A continuing tale of life in the boonies
The Winding Path guerillas
If you go booning the woods today,
You’re sure of a big surprise.
If you go mudding tote roads today,
You’d better protect your eyes;
For every tree that ever there was,
Is wearing a dazzling ribbon because
Today’s the day they sharpen their saws
On Poor Farm.
You can blame it on the demise of the East-West Highway. Ever since that promising transportation link fell victim to 19th century horse-and-buggyism, authorities have been counter-attacking with upgrade plans for existing roads.
And now comes Farmington’s town administrator, John Scruton, ever a man in the vanguard, who has prepared a blueprint for government forces to re-capture Poor Farm Road from the clutches of a group of wilderness fanatics known as the Winding Path Guerillas.

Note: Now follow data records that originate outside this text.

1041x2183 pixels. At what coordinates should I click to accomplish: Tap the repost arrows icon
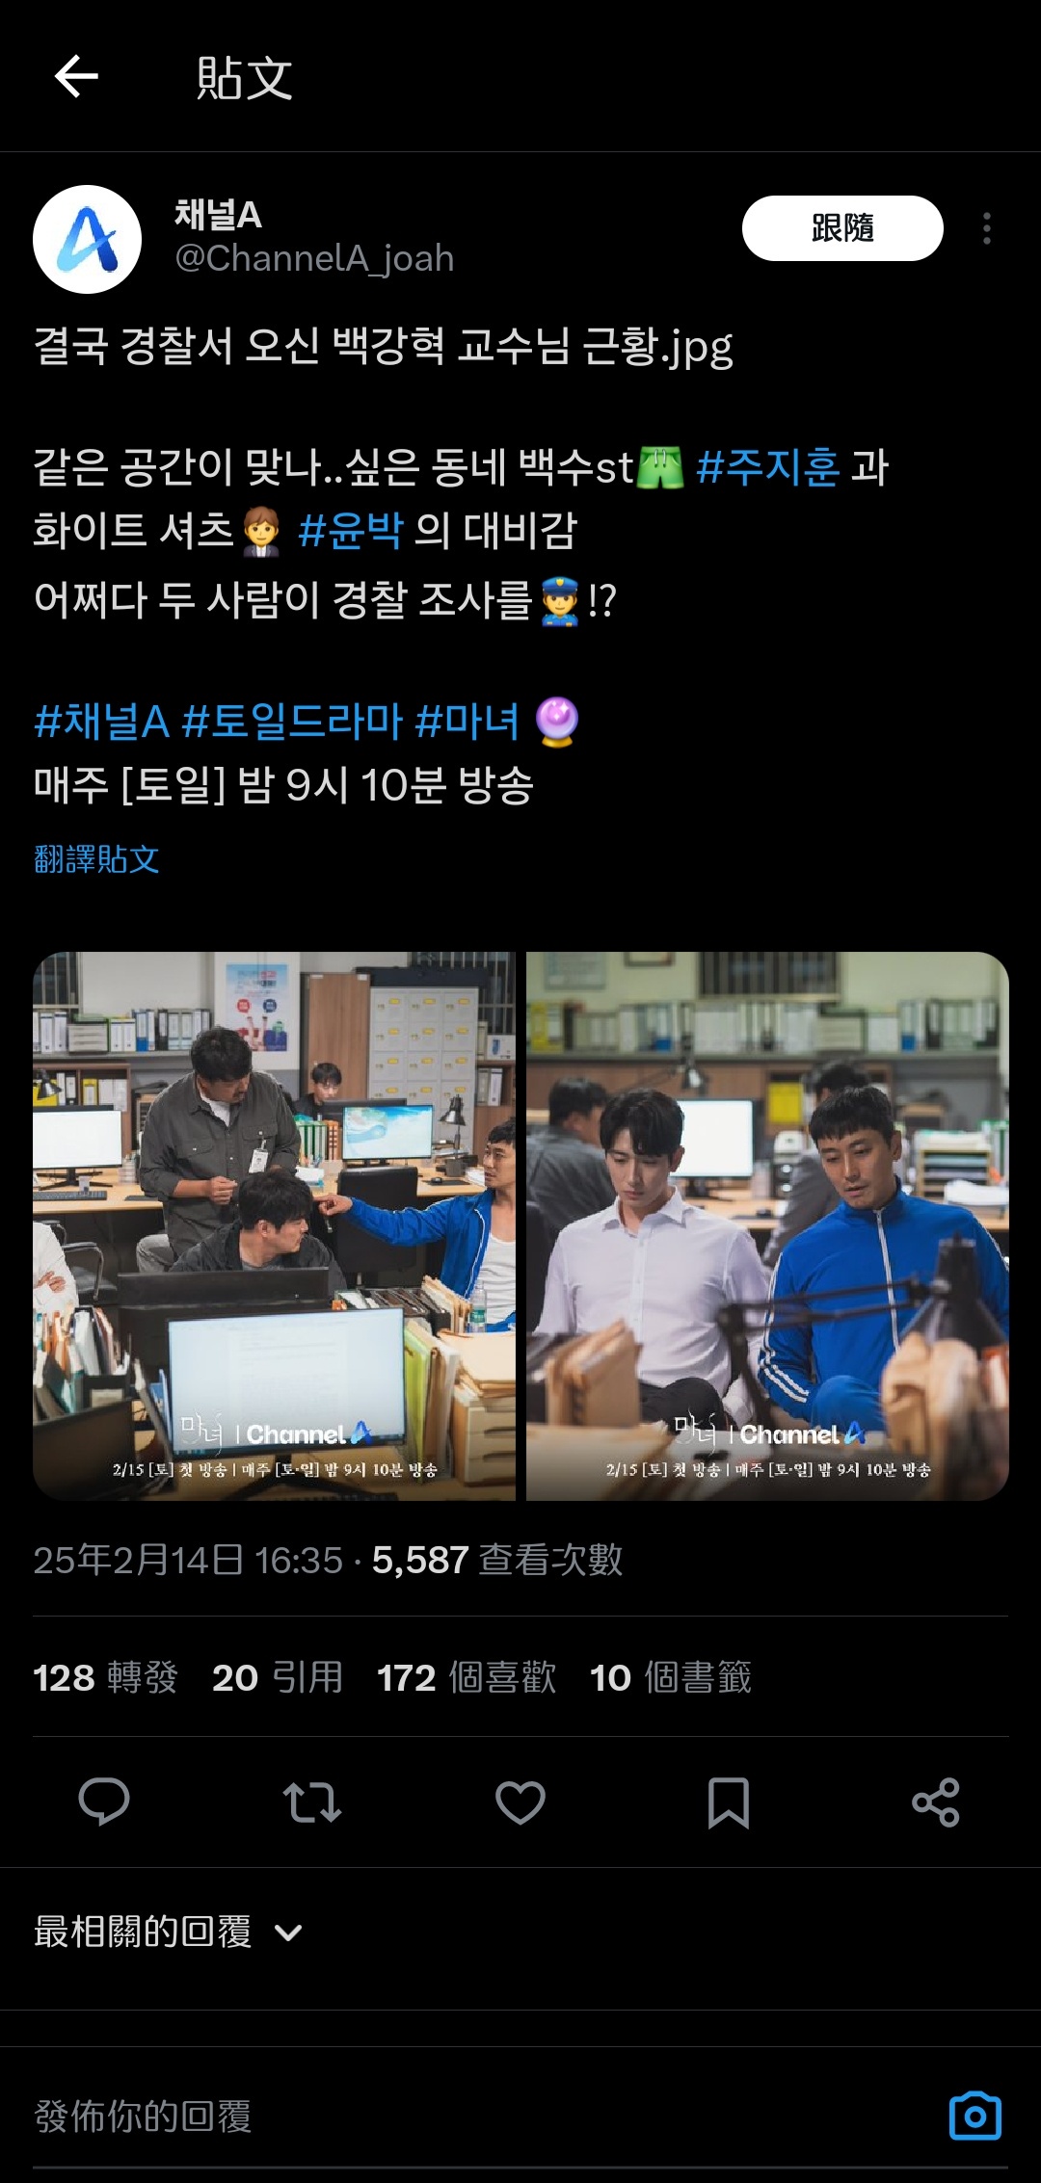(x=311, y=1802)
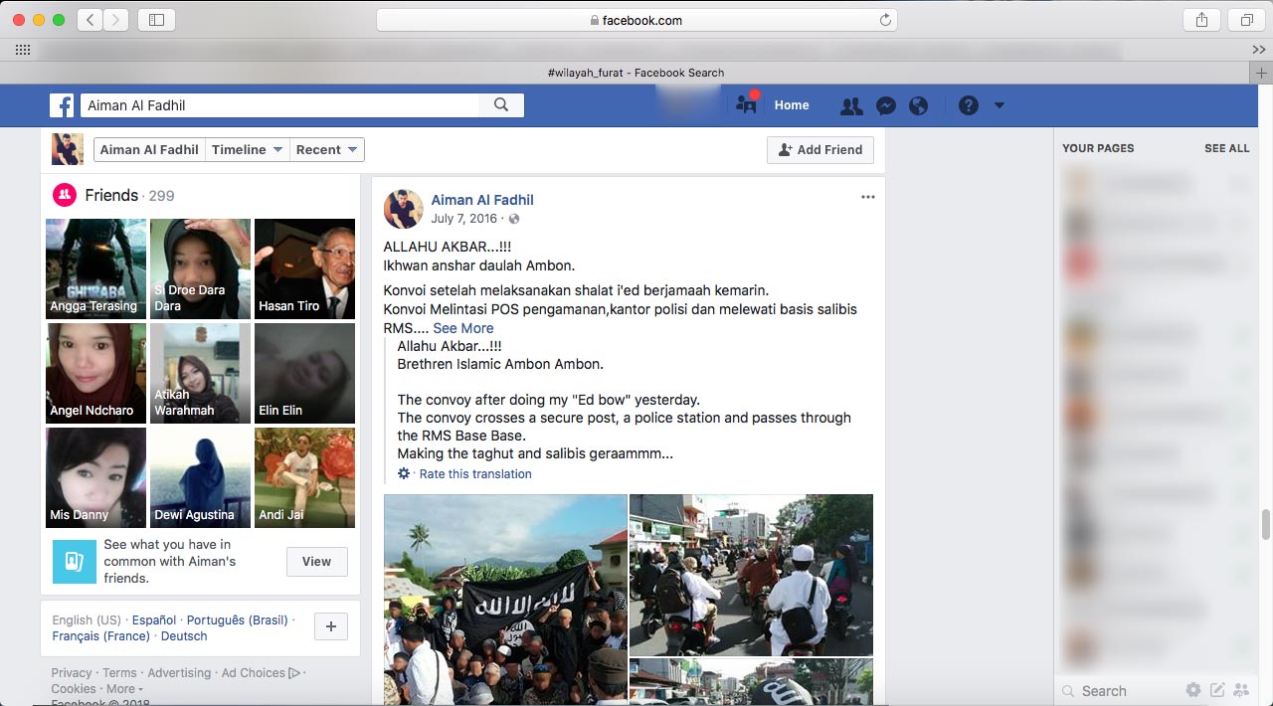Open the Quick Help question icon
The width and height of the screenshot is (1273, 706).
coord(969,105)
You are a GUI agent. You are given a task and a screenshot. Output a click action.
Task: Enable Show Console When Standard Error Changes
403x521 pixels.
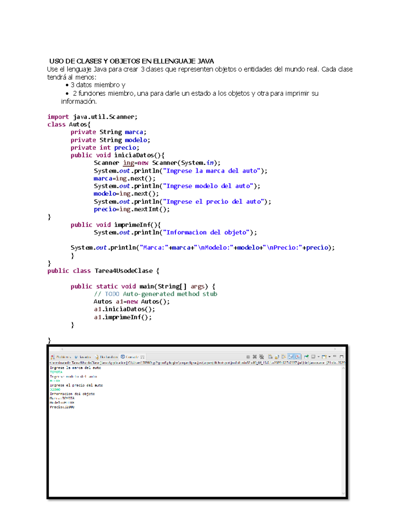pos(297,357)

Final approval for the assault on enemy positions along this dirt track was granted last week by the Planning Board, the same august body which once sought to ban peacocks from downtown lawns and regulate the dimension of muffin mix signs at Bud’s Star Market.
There are three Justifications why road crew troops will be dispatched with fire, sword and dynamite to liberate Poor Farm Road. The first, says John, is that of Liability. Once upon a time, it seems, the King (a sort of town administrator) could do no wrong, but this tenet now is being eroded by courtly judgments. Why, just a few years ago, the City of Dover was held responsible for a crummy piece of sidewalk, so imagine the risk to the King, sorry, I mean John Scruton, posed by Poor Farm Road school kids on a road with no shoulders.
The second Justification is Public Safety, for the road with no shoulders still has dangerous limbs on either side and, in addition to a couple of cruiser accidents, there has been a Mysterious Incident in this locality. Readers may recall that the bucket loader once was stolen from the town shed and dumped on Poor Farm Road all on a snowy evening. Yet police found no footprints leading from the cab! Reason enough to sweep away the Winding Path irritants, I say.
The third reason for blazing Poor Farm Expressway is that page 37 of the town’s master plan says it oughta be done. These wise words were penned by an olde planning board on which John served, although he is fairly sure someone else drafted the Poor Farm Road bit. Anyway, the Moving Finger writ, and having writ, moved on, leaving modern crusaders to carry out the Word of the Good Plan.
And so, the current Planning Board has signed a death warrant for trees obstructing the advance of town troops along the scenic road. These hapless life forms (the trees, not the road crew) have been stigmatized with red ribbons and all too soon savage chainsaw teeth will be ripping into their innocent little trunks. Meanwhile a few, luckier trees have been Scrutonized and spared. They shiver nervously under the protection of yellow or blue bands, while awaiting the imminent and terrible advance of Hackett’s Marauders with excavator, gelignite and dump truck.
Farmington Corner can disclose that a three-pronged attack is planned on Poor Farm Road. Authorities intend to assault the brook crossing section, pound the nine-foot wide notch with explosive, and form a beachhead near Anderson’s Peak. All traces of resistance will be removed and dumped on property the town previously captured on Ten Rod Road through a non-payment of taxes encircling maneuver.
Once these three areas are secured, says John, the road crew will turn its guns onto the long hill leading up to Meaderboro Road, and after this part of Poor Farm is subdued, a general mopping up operation will take place along the road’s two-mile length. The entire campaign is expected to last three years.
But, resisters could yet launch a counter-offensive by seeking to have Poor Farm Road’s central sector reclassified as a Class 6 Road and, in the meantime as a stalling tactic, desperate tree-huggers may bind themselves to the trunks of doomed oak and maple in defiance of the chainsaws. Just last week one of the Winding Path Guerilla leaders, Carol Borg, was seen staggering around with massive lengths of chain. Hmmm! And don’t underestimate the determination of another expressway opponent, Jeannie Blinkinsop, a Seabrook nuclear power station veteran. Watch this space.
The Second Front
Perhaps scenting victory on Poor Farm Road, government forces have re-opened a second front by giving Royce Hodgdon until Oct. 26 to re-reduce his acreage of stoves and freezers. Maybe he can lend a few loads to the Winding Path Guerillas to be used as roadblocks and barricades. Anyway, Royce is bubbling with confidence.
"We’ll make the deadline easy," he smiles last week, "unless …" He broke off to chug thoughtfully on a Bud.